Depending on which plays you watched, Pittsburgh Steelers QB Justin Fields played either his best or his worst game. He made some truly highlight plays, and also used his legs effectively, including on two rushing touchdowns. If you isolate his highlights, you could certainly make the case that he has the makings of a franchise player.
Unfortunately, you can’t separate the bad from the good, and the Steelers are still working on reducing the bad. Fields had his share of bad yesterday, including ill-advised throws, more center-quarterback exchange issues, and lack of pocket awareness. You can even go back to the usual complaint of missing open receivers.

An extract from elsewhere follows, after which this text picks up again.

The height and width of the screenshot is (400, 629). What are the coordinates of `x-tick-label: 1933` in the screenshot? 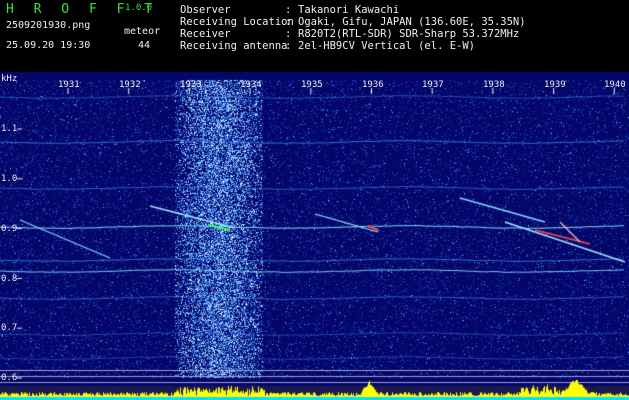 It's located at (191, 85).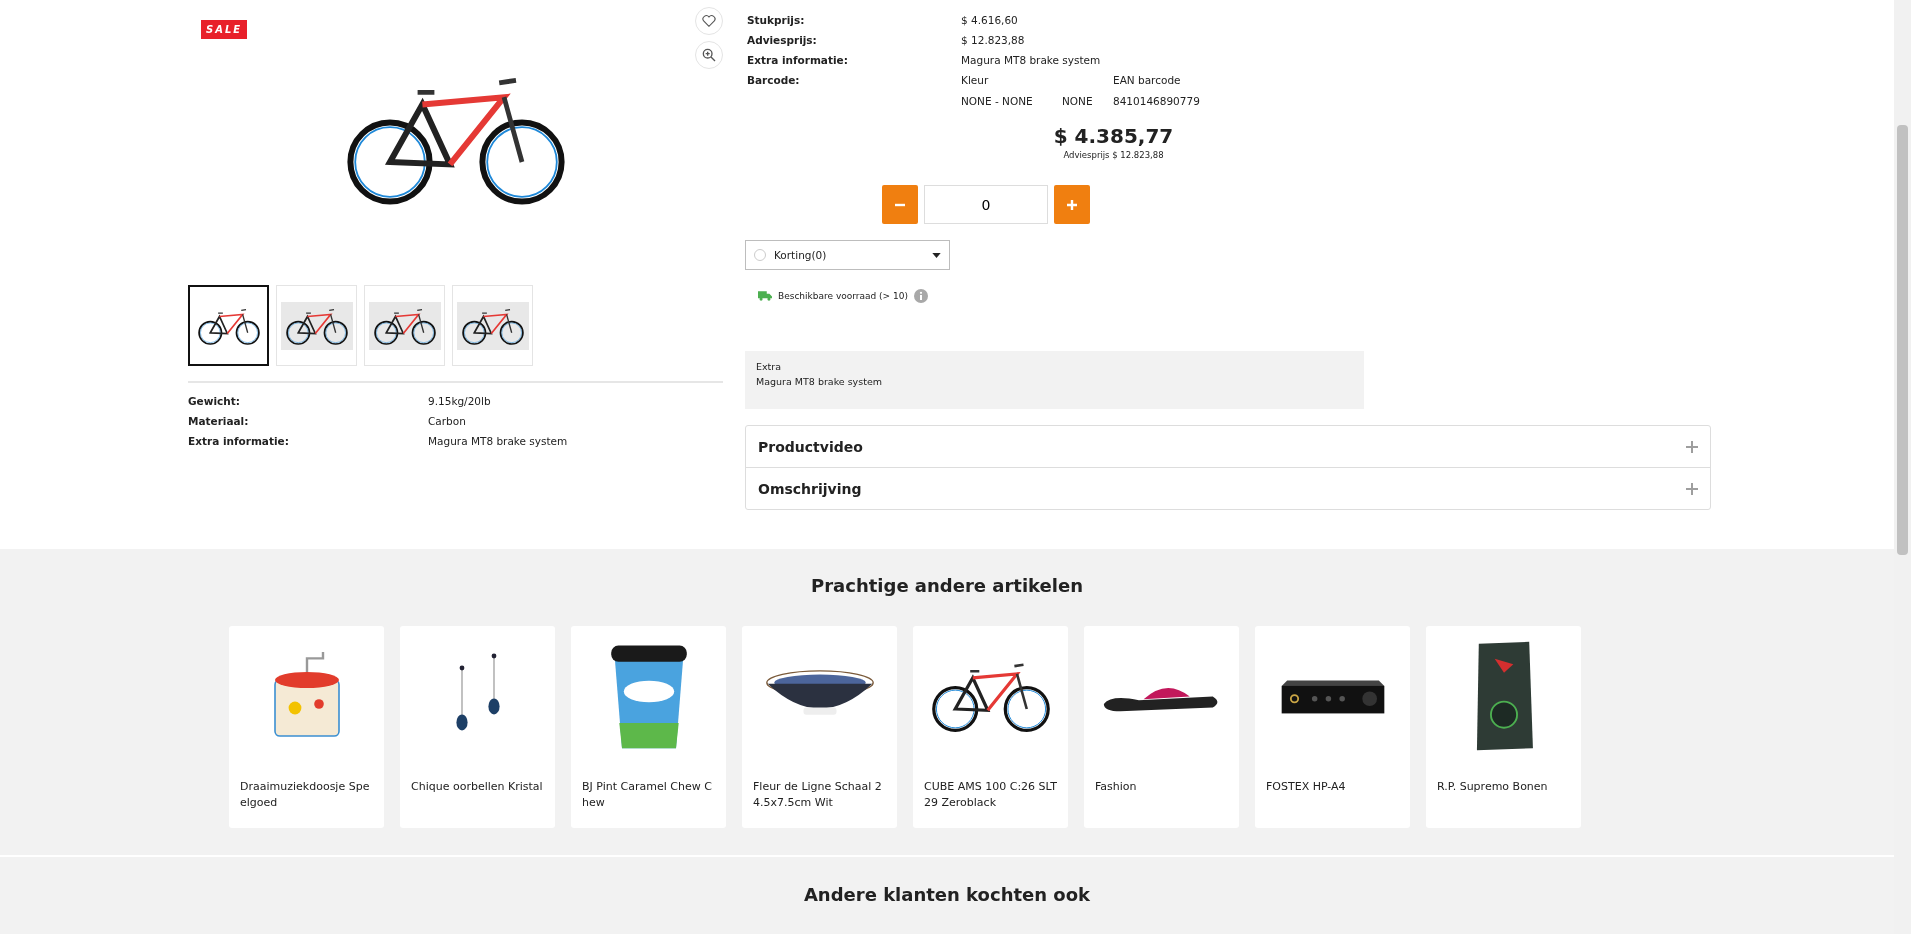 This screenshot has width=1911, height=934. What do you see at coordinates (460, 401) in the screenshot?
I see `spec-value: 9.15kg/20lb` at bounding box center [460, 401].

The question is how much can you work on mitigating the bad while accentuating the good? What does a Justin Fields ceiling look like when he is at his full maturity, so to speak? There is no reason, for example, that he has to continue struggling with snap exchanges. And to his credit, he has made progress in areas of prior concern.
Former Steelers DL Chris Hoke believes he has seen enough from Justin Fields to see that franchise guy in him. The only question is if they can actually get it out of him because the good, in his mind, is truly good enough.

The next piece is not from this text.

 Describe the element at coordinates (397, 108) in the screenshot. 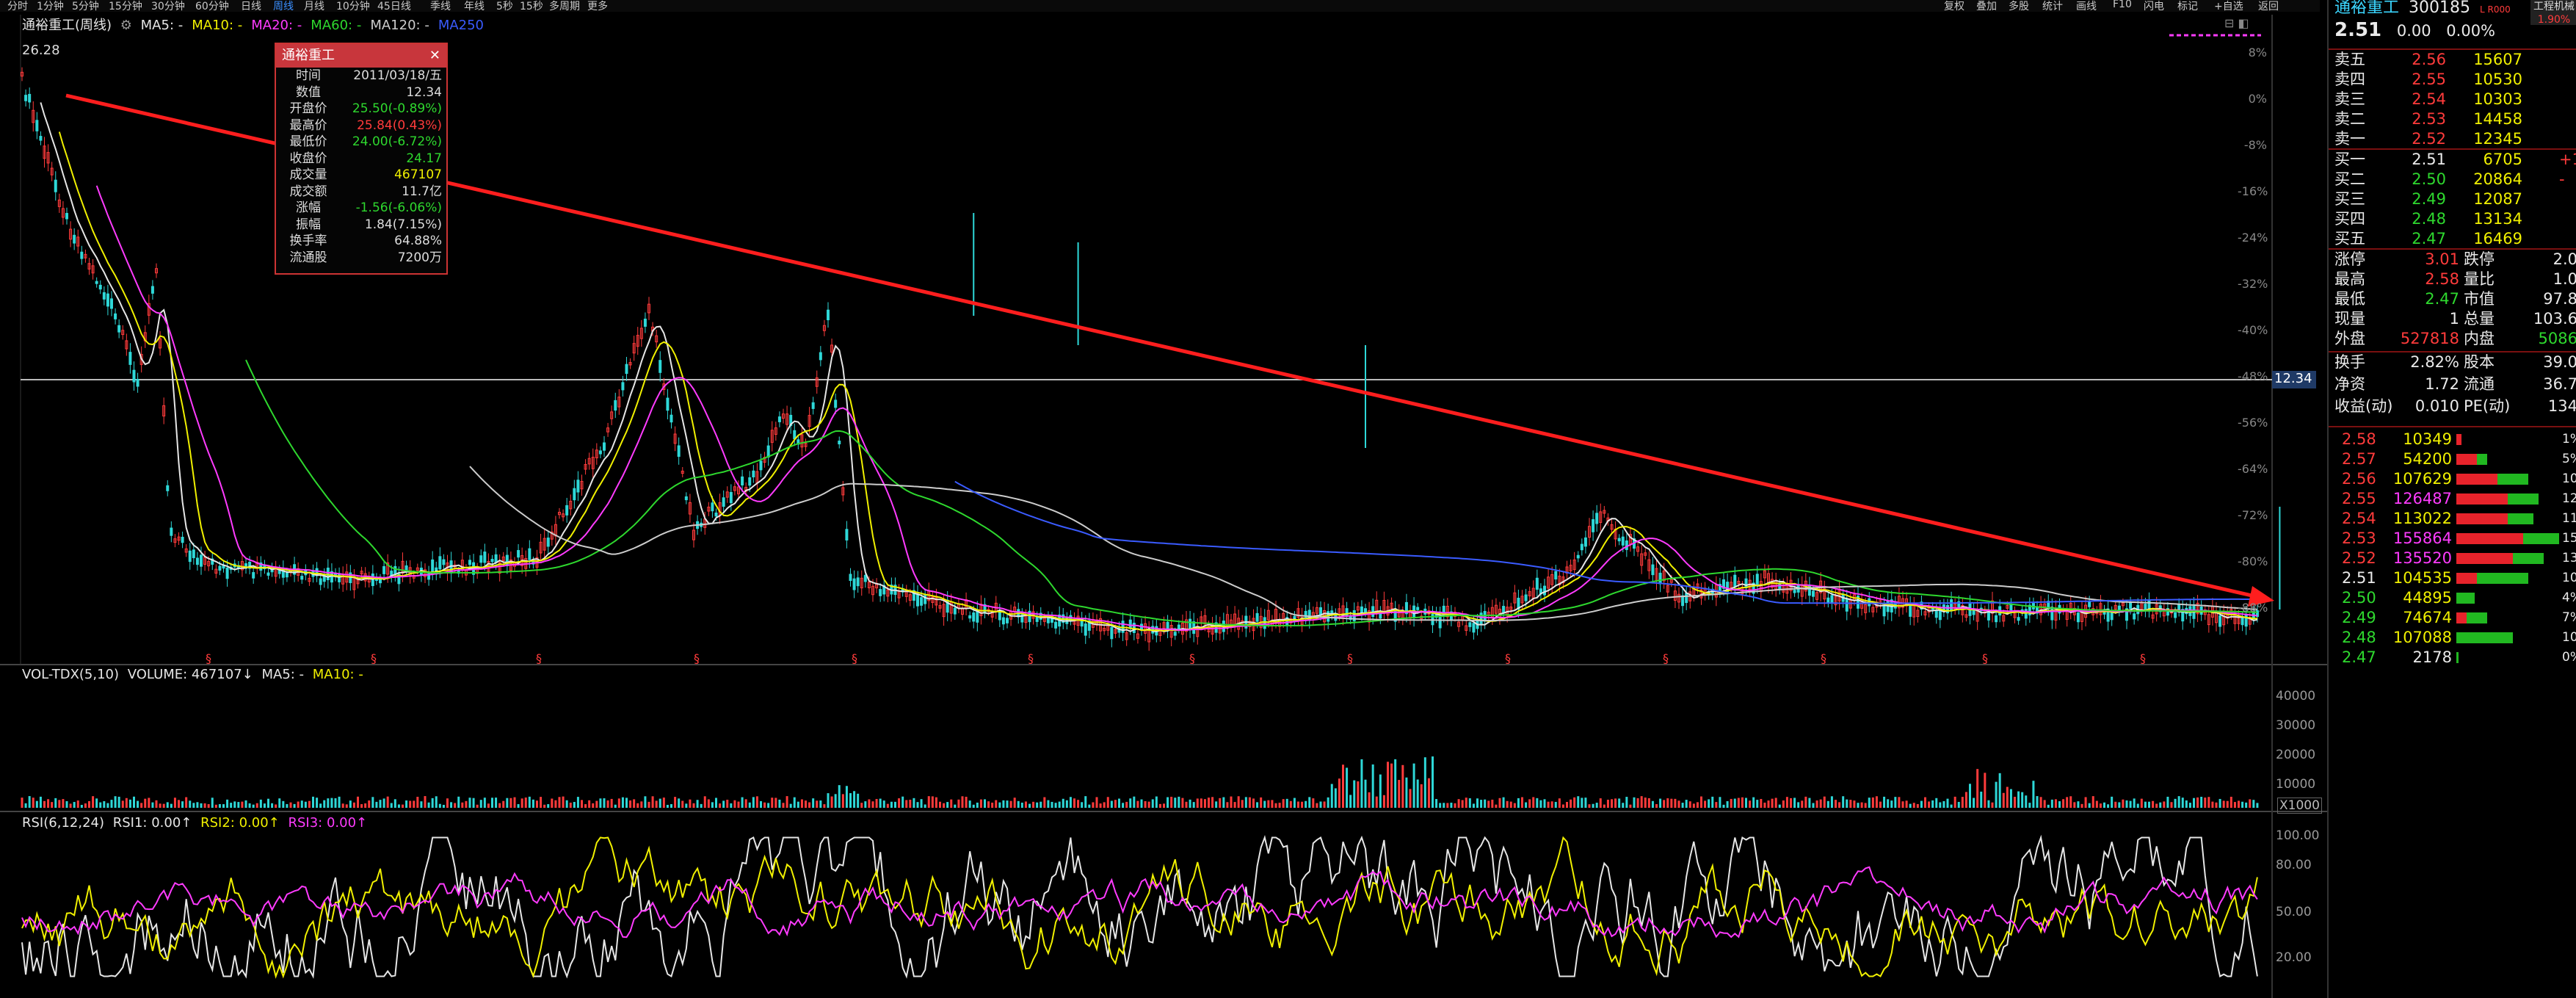

I see `popup-row-value: 25.50(-0.89%)` at that location.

“Every week he’s getting better”, Hoke said of Fields Sunday on the KDKA Nightly Sports Call show. “Some of this stuff, he’s got to clean up. Some things are starting to pop up in the last two weeks, an interception last week, this week the fumble, which I think is just trying to do too much, and then that last play where he picked up his leg, a lack of focus that he talked about”.
“If [Fields] cleans those little things up, then he had a perfect game in my mind”, Hoke continued. “When you go 24-of-34 for 312 yards, no picks, a touchdown – he also ran for 55 yards – to me that is an exceptional game for a quarterback. Take away those turnovers and that sloppy play on that one and I think you’re looking at a guy who’s on the rise”.

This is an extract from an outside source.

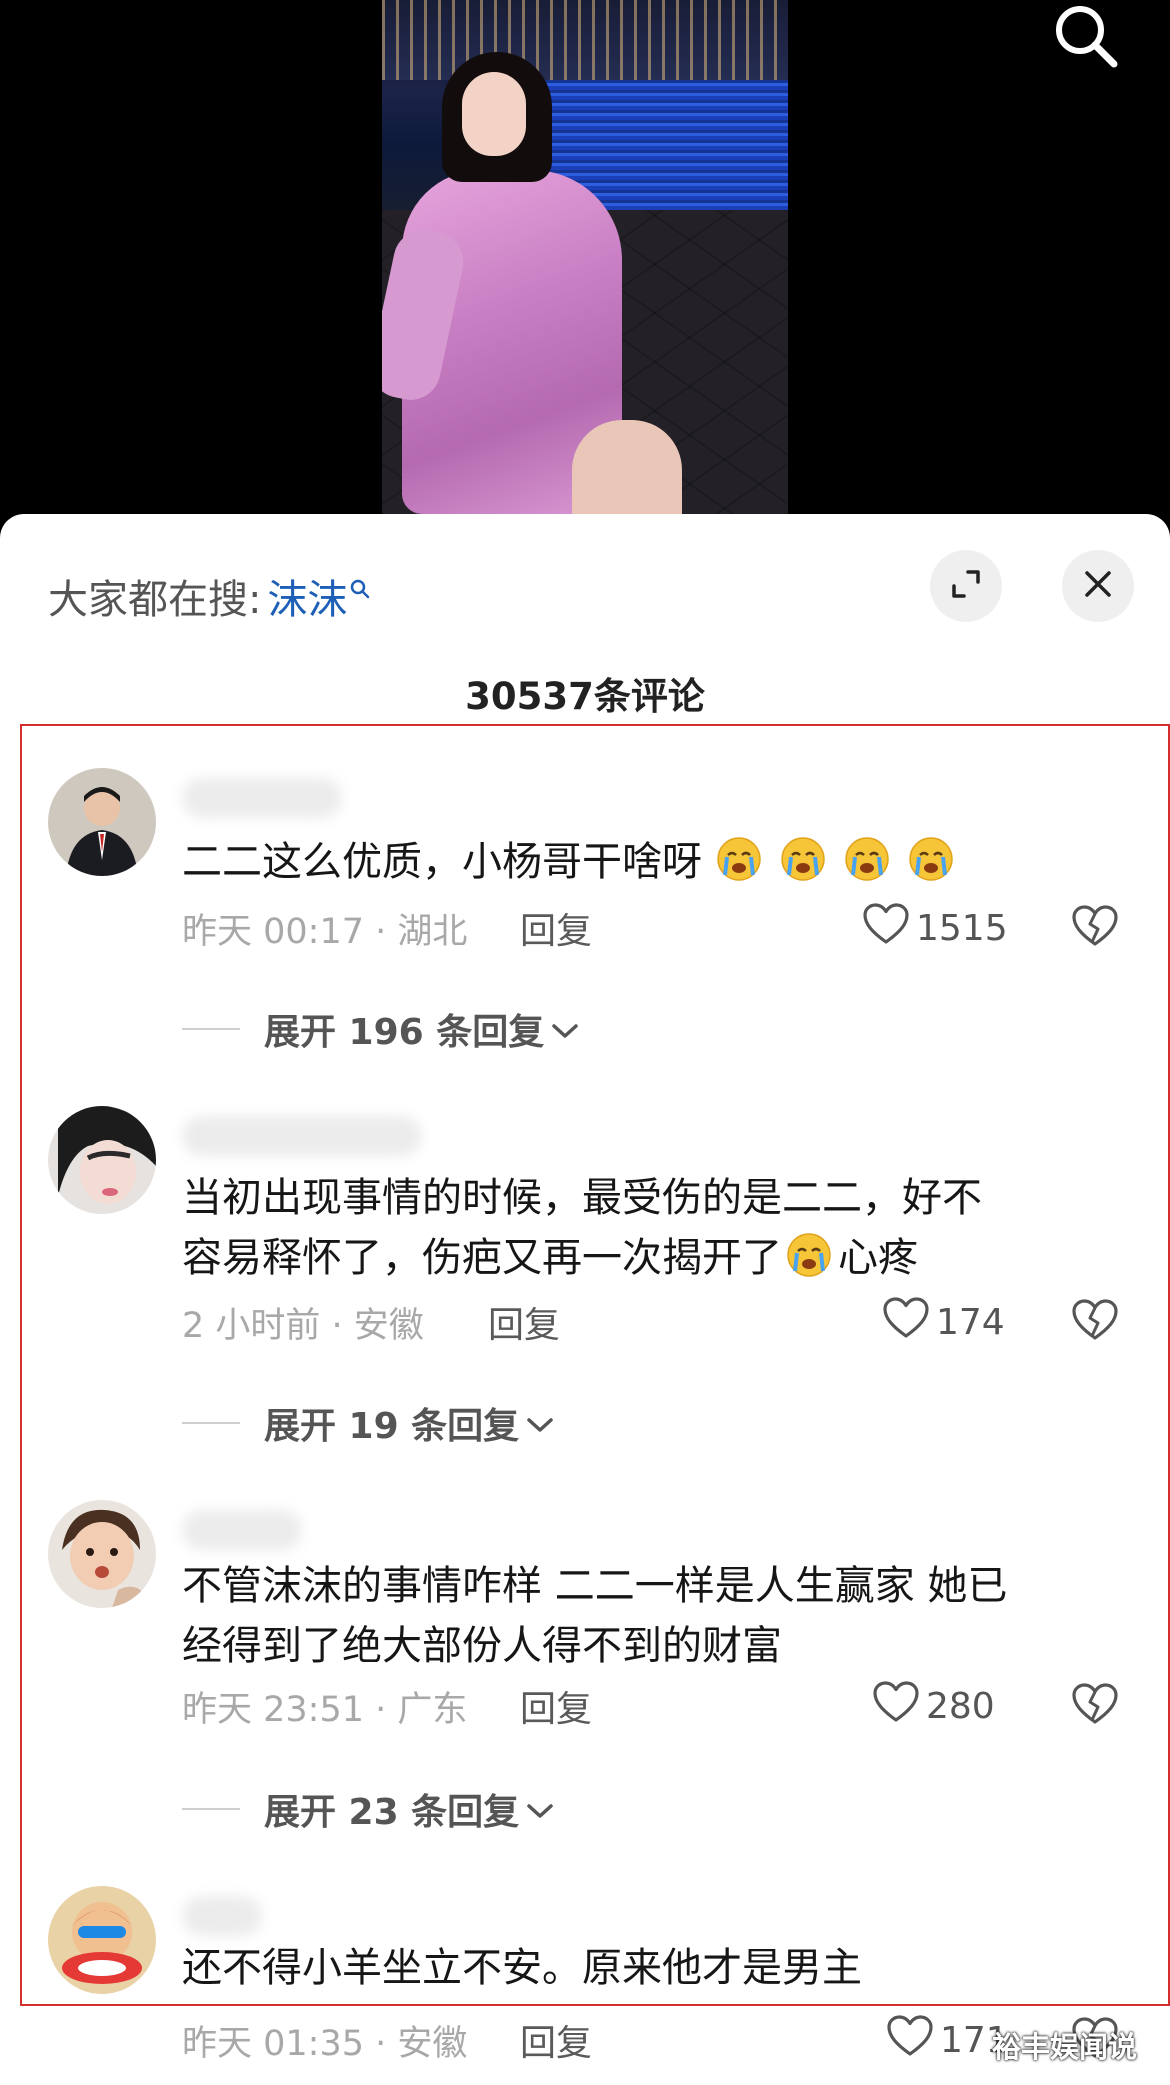  I want to click on expand-replies-label: 展开 23 条回复, so click(392, 1812).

Justin Fields went 22-of-34 passing for 312 yards with one touchdown pass. He also rushed for 55 yards on 10 attempts for two touchdowns. The game marked just the second 300-yard passing game of his career and also his second with multiple rushing touchdowns. With one passing touchdown and two rushing touchdowns, he also produced at least three scores for the sixth time of his NFL career.
But he also took four sacks, many of them escapable, especially his 20-yard loss on which he fumbled. The play that will stand out is Justin Fields taking a snap to the facemask at the end of the game, for which he took the blame for not paying attention.
You always have to take the bad with the good for any player, but how much bad can the Steelers eliminate from Fields’ game? I agree with Hoke that he has shown he has the talent in him, but the bad comes with it.